JP McMahon: This recipe makes use of a fruit grown in Ireland for centuries

Fresh figs can form the basis of a delicious ice-cream

Fresh figs can form the basis of a delicious ice-cream

 

Nowadays few of us have the space or the time to grow our own fruit and vegetables and it’s easy to imagine that this was always the case. However, speaking to my father recently, he recounted how my grandmother’s wonderful lawn in Mount Merrion (on which we played croquet as kids) was once a vegetable garden that produced a myriad of vegetables and fruits.

Before the advent of the supermarket, if you wanted something, you grew it yourself. I never got to taste my grandmother’s gooseberries or pears, but I’m sure they would have tasted amazing.

Figs are another fruit that many have grown in Ireland.
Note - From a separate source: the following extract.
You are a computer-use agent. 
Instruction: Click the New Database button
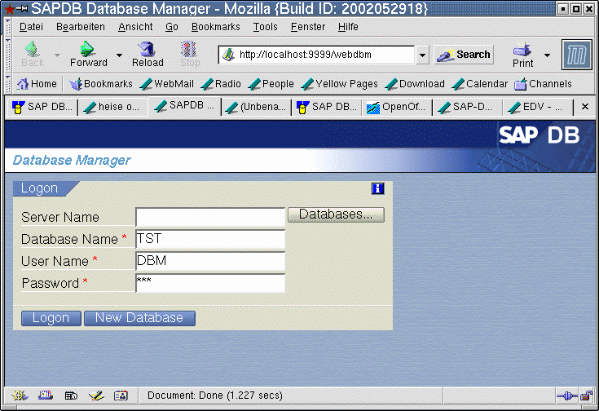click(x=139, y=318)
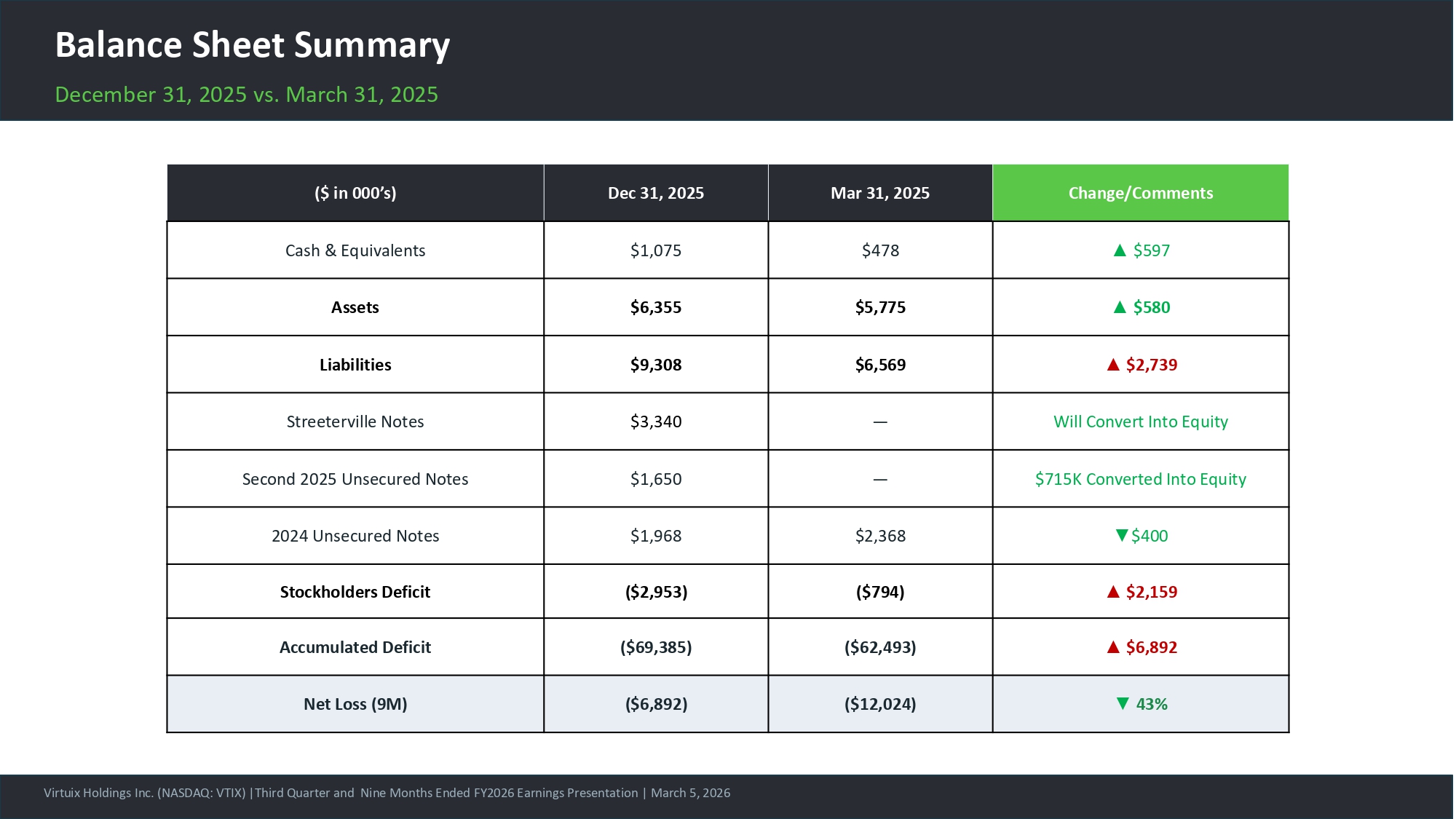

Indeed, many abbeys and monasteries would have grown them from the 12th century onwards. A huge solitary fig tree hangs over the River Corrib in Galway. Though the figs are never exactly palatable to eat raw off the tree, due to the cold weather in the west, the leaves provide a great flavour enhancer to curries, soups, ice creams and sorbets. The fruit can also be cooked in sugar or pickled, depending on whether you’re using the figs for savoury or sweet applications.

How to make fig leaf ice-cream with fresh figs and honey

For this recipe, you’ll need a few fresh fig leaves, but feel free to use another leaf instead, such as strawberry or blackberry.

Take five fig leaves and gently crush them. Place them in a pot with 225ml of milk and 500ml of cream. Bring to just below the boil and remove from heat. Allow the mixture to stand for 20 minutes before straining.

Meanwhile, whisk nine egg yolks with 300g of sugar. Pour the warm cream mixture over the eggs, whisking all the time. Put the custard mixture in the pot and warm gently until it thickens. Remove from the heat and allow to cool.

Churn in an ice-cream machine according to the manufacturer’s settings or freeze in a container and whisk every 30 minutes until frozen. To serve: quarter some fresh figs and garnish with a little honey and icing sugar. If serving from the freezer, remove the ice-cream 30 minutes before serving to ensure it is not too hard.